RUSSIAN “LIVE.”

This Live Journal features Russian slang words and expressions, with stressed syllables helpfully indicated in red. One useful post reprints a Michele Berdy Moscow Times column about слова-паразиты, literally “parasite words.”

Sometimes they are used as intensifiers, but more often they just seem to appear in your speech all by themselves. Nasty little parasites that they are, you don’t notice them until they have taken over half your utterances. And then ridding your speech of them is virtually impossible.
Like all speakers of Russian in Moscow, I’ve been infected by the parasite как бы. This is a perfectly useful phrase that means “as if.” You can use it legitimately in sentences like, Как бы в шутку он сказал, что хочет жениться. А, может быть, он серьёзно? (As if in jest, he said he wanted to get married. But maybe he’s serious?) According to linguists, как бы as a parasite originated in St. Petersburg, but it has swept through Moscow like a particularly virulent flu. It doesn’t really mean anything and is used the way some people use “like” in English. Он как бы поехал купить хлеб. (He, like, went to buy bread.)

Another parasite is типа, which, like как бы, has a legitimate use: to express a comparison or similarity. Он купил новую машину — она типа Джипа, только меньше размером. (He bought a new car — something like a Jeep, only smaller.) As a parasite it means “kinda, sorta, like.” Я, типа, хотел ей позвонить. (I kinda wanted to give her a call.) It can also be used to indicate a quote: Она, типа, не хочет пойти сегодня в клуб сегодня. (She’s like: I don’t wanna go to the club tonight.) This can be sometimes translated by the equally appalling “go,” used in Valley Girl English to mean “say.” Он, типа, хочет выпить. И ей, типа, всё равно. (He goes: I wanna drink. And she’s like: Whatever.)

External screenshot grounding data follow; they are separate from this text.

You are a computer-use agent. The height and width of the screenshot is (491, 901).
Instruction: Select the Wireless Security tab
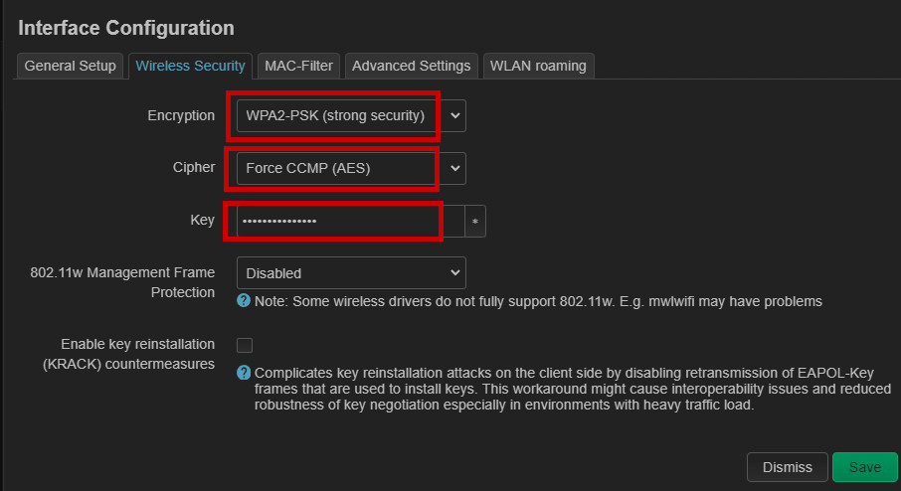click(190, 66)
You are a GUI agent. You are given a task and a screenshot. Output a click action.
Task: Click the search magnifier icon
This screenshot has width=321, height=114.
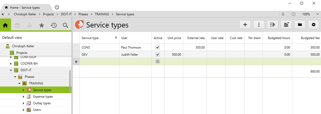pyautogui.click(x=65, y=25)
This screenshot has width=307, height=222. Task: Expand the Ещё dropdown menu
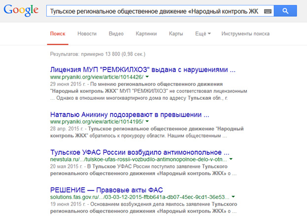point(203,34)
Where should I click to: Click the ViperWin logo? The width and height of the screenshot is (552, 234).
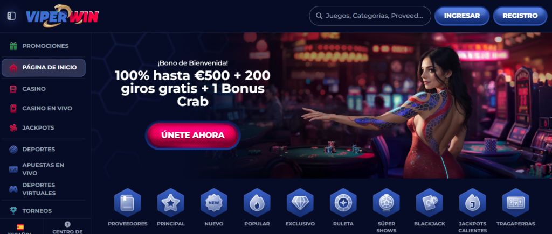pyautogui.click(x=63, y=16)
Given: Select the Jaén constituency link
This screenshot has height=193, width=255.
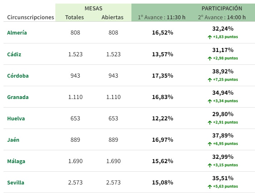Looking at the screenshot, I should (13, 140).

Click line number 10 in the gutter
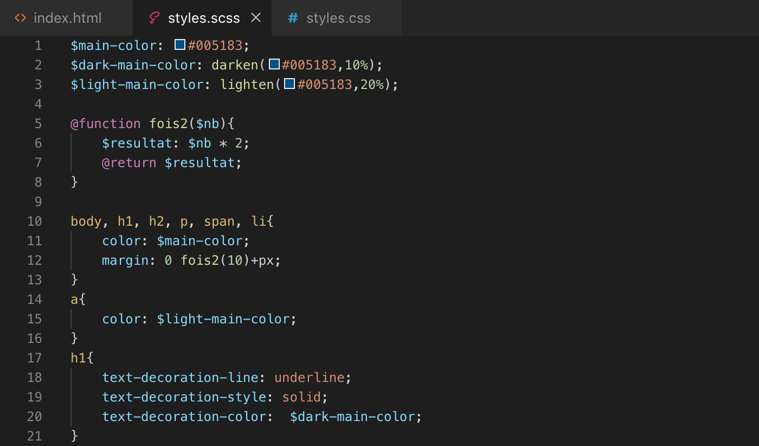point(35,221)
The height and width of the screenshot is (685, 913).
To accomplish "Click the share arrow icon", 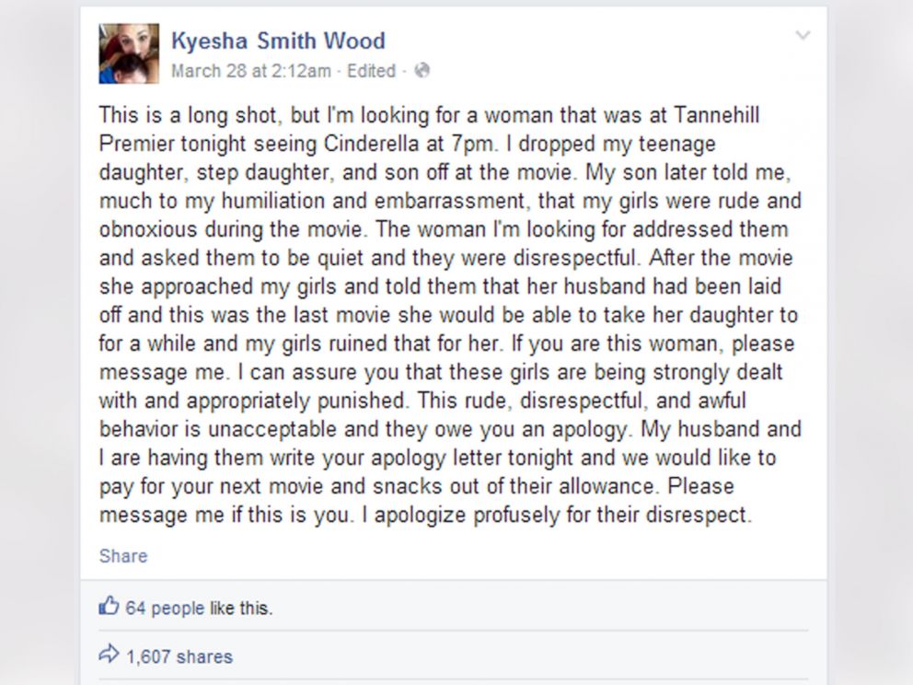I will [109, 654].
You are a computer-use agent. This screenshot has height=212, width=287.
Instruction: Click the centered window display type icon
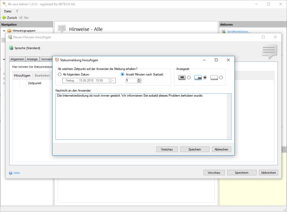point(182,77)
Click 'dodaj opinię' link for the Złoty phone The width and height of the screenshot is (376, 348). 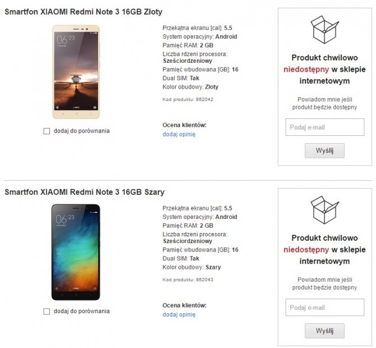pyautogui.click(x=179, y=134)
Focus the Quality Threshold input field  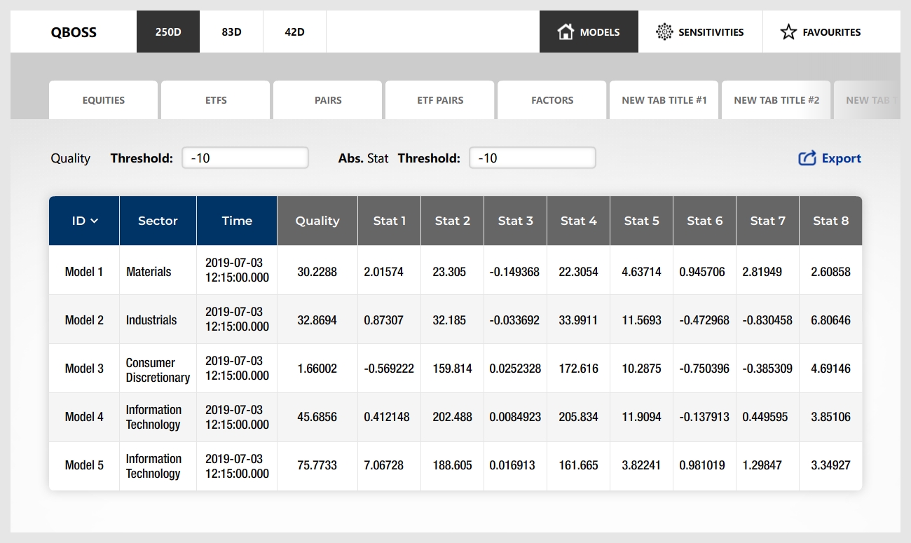point(245,158)
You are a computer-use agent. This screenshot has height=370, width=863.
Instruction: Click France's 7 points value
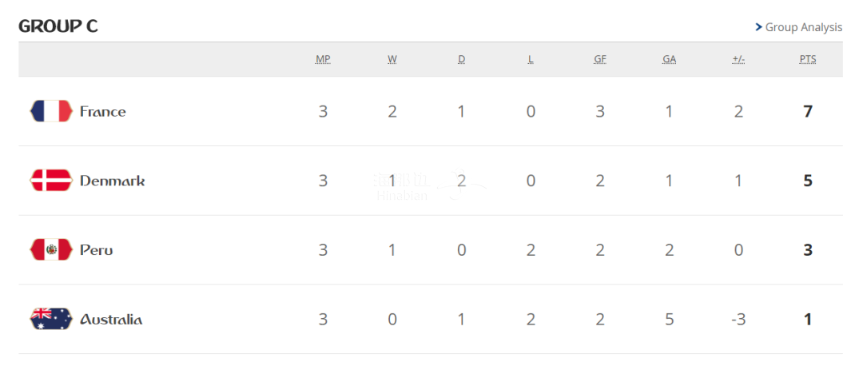808,112
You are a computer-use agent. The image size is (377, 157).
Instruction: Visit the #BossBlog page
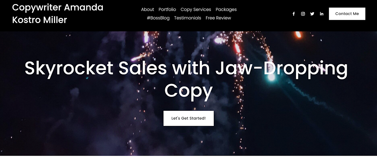[x=158, y=18]
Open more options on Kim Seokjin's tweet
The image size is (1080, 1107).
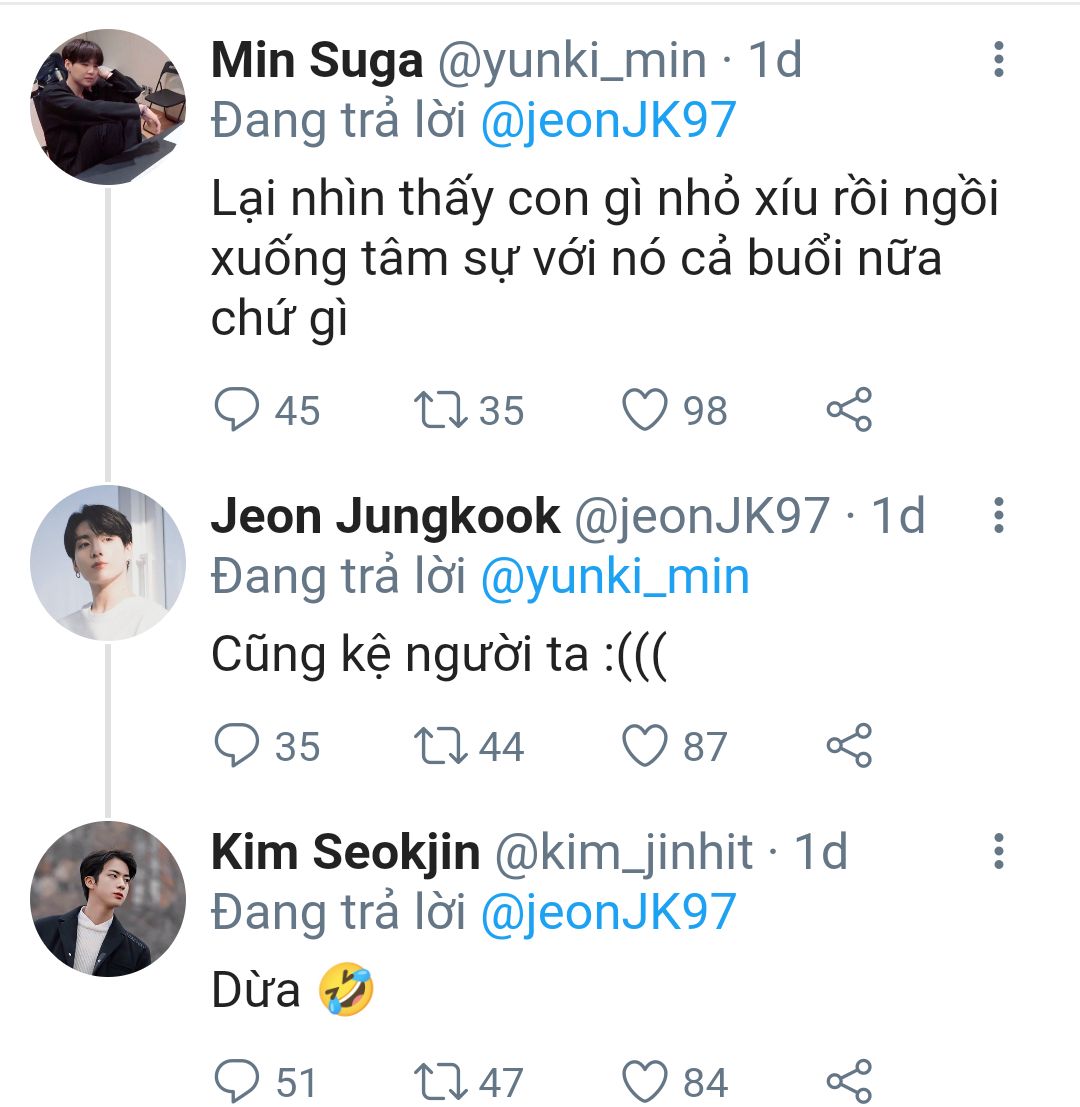pos(998,853)
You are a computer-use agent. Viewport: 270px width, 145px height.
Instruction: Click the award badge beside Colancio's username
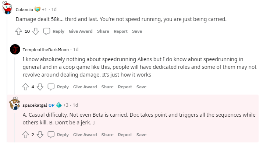pyautogui.click(x=38, y=9)
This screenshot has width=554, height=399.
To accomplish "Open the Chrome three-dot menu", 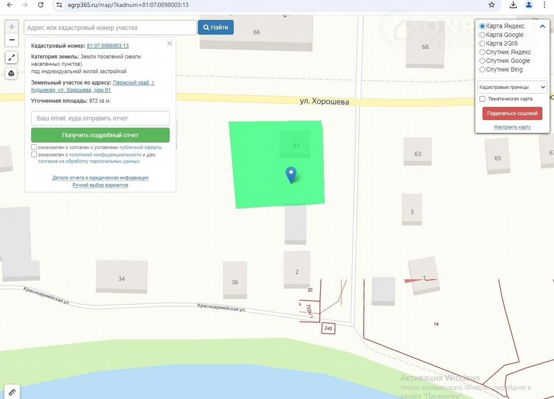I will (544, 5).
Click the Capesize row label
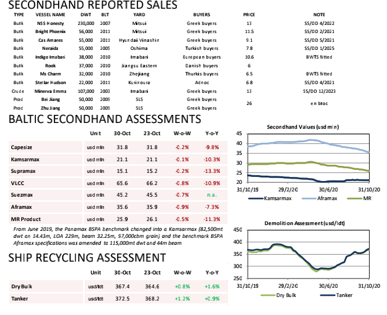Image resolution: width=387 pixels, height=315 pixels. 22,147
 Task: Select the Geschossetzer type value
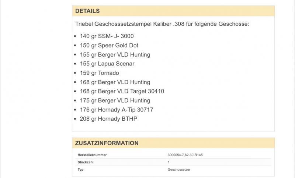click(179, 170)
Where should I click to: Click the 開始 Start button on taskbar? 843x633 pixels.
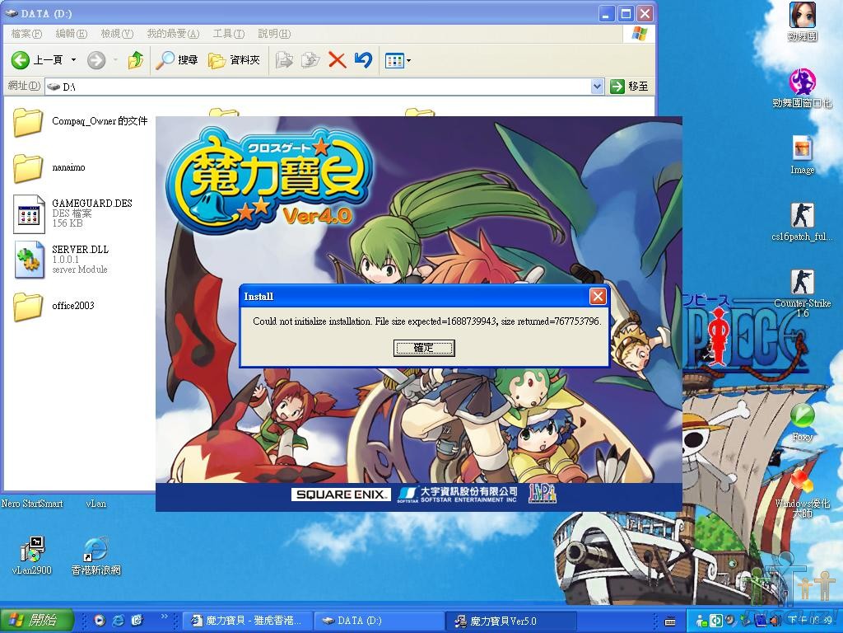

She goes on to discuss короче, конкретно, чисто, прикинь, and понимаешь. In the comments to the LJ post, there’s a joke that depends on the word типограф ‘printer’ being pronounced with the stress on the final syllable, so that it can be confused for типа граф ‘like, a count’; I thought it was tipógraf, with the stress on the penultimate, but I guess I’m behind the times as usual. (Via digenis.org.)

Comments

  1. It seems that “????????” has shifted accent, in order to make the pun possible. Normally it’s “????????”, of course. There are other words with “????” accented, e.g. “????????”. “????????” sounds to me rather excentrically anachronistic.

  2. (2nd attempt)
    It seems that “tipogrAf” has shifted accent, in order to make the pun possible. Normally it’s “tipOgraf”, of course. There are other words with “grAf” accented, e.g. “poligrAf”. “TipogrAf” sounds to me rather excentrically anachronistic.

  3. Ah, thanks — I’m glad to know I was right about the word!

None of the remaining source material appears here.